## Start

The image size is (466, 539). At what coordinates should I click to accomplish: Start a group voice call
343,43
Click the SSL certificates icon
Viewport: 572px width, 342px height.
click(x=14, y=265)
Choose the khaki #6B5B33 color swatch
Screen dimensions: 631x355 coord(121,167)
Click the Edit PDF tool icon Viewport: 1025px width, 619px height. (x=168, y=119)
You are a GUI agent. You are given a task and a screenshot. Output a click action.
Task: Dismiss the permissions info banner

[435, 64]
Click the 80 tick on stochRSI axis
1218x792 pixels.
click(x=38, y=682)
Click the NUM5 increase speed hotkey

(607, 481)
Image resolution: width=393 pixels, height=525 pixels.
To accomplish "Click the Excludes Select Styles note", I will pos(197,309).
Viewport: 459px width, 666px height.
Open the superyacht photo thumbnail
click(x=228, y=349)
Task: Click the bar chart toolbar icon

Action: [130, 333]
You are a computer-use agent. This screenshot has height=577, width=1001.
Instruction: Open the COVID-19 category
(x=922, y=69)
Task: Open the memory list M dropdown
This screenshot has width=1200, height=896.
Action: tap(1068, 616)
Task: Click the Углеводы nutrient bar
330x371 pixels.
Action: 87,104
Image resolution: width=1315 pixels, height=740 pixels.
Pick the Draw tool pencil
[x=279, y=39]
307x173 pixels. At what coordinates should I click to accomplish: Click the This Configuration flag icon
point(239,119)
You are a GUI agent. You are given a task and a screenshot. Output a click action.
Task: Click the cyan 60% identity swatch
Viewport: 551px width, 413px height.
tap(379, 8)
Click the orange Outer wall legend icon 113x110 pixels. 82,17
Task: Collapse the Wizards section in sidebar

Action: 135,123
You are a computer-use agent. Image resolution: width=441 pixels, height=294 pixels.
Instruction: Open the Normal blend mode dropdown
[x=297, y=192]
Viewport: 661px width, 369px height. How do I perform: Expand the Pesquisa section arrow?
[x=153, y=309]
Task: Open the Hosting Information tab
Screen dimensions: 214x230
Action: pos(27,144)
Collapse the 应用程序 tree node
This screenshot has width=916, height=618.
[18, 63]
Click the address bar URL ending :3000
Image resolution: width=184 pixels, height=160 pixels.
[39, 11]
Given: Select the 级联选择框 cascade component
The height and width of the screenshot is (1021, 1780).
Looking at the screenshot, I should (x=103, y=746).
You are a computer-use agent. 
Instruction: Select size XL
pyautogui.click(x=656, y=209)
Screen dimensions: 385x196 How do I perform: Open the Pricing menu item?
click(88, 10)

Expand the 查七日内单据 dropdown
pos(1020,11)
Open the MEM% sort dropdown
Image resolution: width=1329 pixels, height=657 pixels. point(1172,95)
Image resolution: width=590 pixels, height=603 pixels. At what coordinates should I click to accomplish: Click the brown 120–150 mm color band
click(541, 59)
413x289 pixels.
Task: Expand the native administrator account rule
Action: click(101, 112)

## End

EXERCISE DETAILS:
Write out all of the data above again, line for line, with every character unchanged.

OUTPUT:
The image size is (466, 539). At what coordinates should I click to accomplish: Start a group voice call
343,43
Click the SSL certificates icon
Viewport: 572px width, 342px height.
click(x=14, y=265)
Choose the khaki #6B5B33 color swatch
Screen dimensions: 631x355 coord(121,167)
Click the Edit PDF tool icon Viewport: 1025px width, 619px height. (x=168, y=119)
You are a GUI agent. You are given a task and a screenshot. Output a click action.
Task: Dismiss the permissions info banner

[435, 64]
Click the 80 tick on stochRSI axis
1218x792 pixels.
click(x=38, y=682)
Click the NUM5 increase speed hotkey

(607, 481)
Image resolution: width=393 pixels, height=525 pixels.
To accomplish "Click the Excludes Select Styles note", I will pos(197,309).
Viewport: 459px width, 666px height.
Open the superyacht photo thumbnail
click(x=228, y=349)
Task: Click the bar chart toolbar icon

Action: [130, 333]
You are a computer-use agent. This screenshot has height=577, width=1001.
Instruction: Open the COVID-19 category
(x=922, y=69)
Task: Open the memory list M dropdown
This screenshot has width=1200, height=896.
Action: tap(1068, 616)
Task: Click the Углеводы nutrient bar
330x371 pixels.
Action: 87,104
Image resolution: width=1315 pixels, height=740 pixels.
Pick the Draw tool pencil
[x=279, y=39]
307x173 pixels. At what coordinates should I click to accomplish: Click the This Configuration flag icon
point(239,119)
You are a GUI agent. You are given a task and a screenshot. Output a click action.
Task: Click the cyan 60% identity swatch
Viewport: 551px width, 413px height.
tap(379, 8)
Click the orange Outer wall legend icon 113x110 pixels. 82,17
Task: Collapse the Wizards section in sidebar

Action: 135,123
You are a computer-use agent. Image resolution: width=441 pixels, height=294 pixels.
Instruction: Open the Normal blend mode dropdown
[x=297, y=192]
Viewport: 661px width, 369px height. How do I perform: Expand the Pesquisa section arrow?
[x=153, y=309]
Task: Open the Hosting Information tab
Screen dimensions: 214x230
Action: pos(27,144)
Collapse the 应用程序 tree node
This screenshot has width=916, height=618.
[18, 63]
Click the address bar URL ending :3000
Image resolution: width=184 pixels, height=160 pixels.
[39, 11]
Given: Select the 级联选择框 cascade component
The height and width of the screenshot is (1021, 1780).
Looking at the screenshot, I should (x=103, y=746).
You are a computer-use agent. 
Instruction: Select size XL
pyautogui.click(x=656, y=209)
Screen dimensions: 385x196 How do I perform: Open the Pricing menu item?
click(88, 10)

Expand the 查七日内单据 dropdown
pos(1020,11)
Open the MEM% sort dropdown
Image resolution: width=1329 pixels, height=657 pixels. point(1172,95)
Image resolution: width=590 pixels, height=603 pixels. At what coordinates should I click to accomplish: Click the brown 120–150 mm color band
click(541, 59)
413x289 pixels.
Task: Expand the native administrator account rule
Action: click(101, 112)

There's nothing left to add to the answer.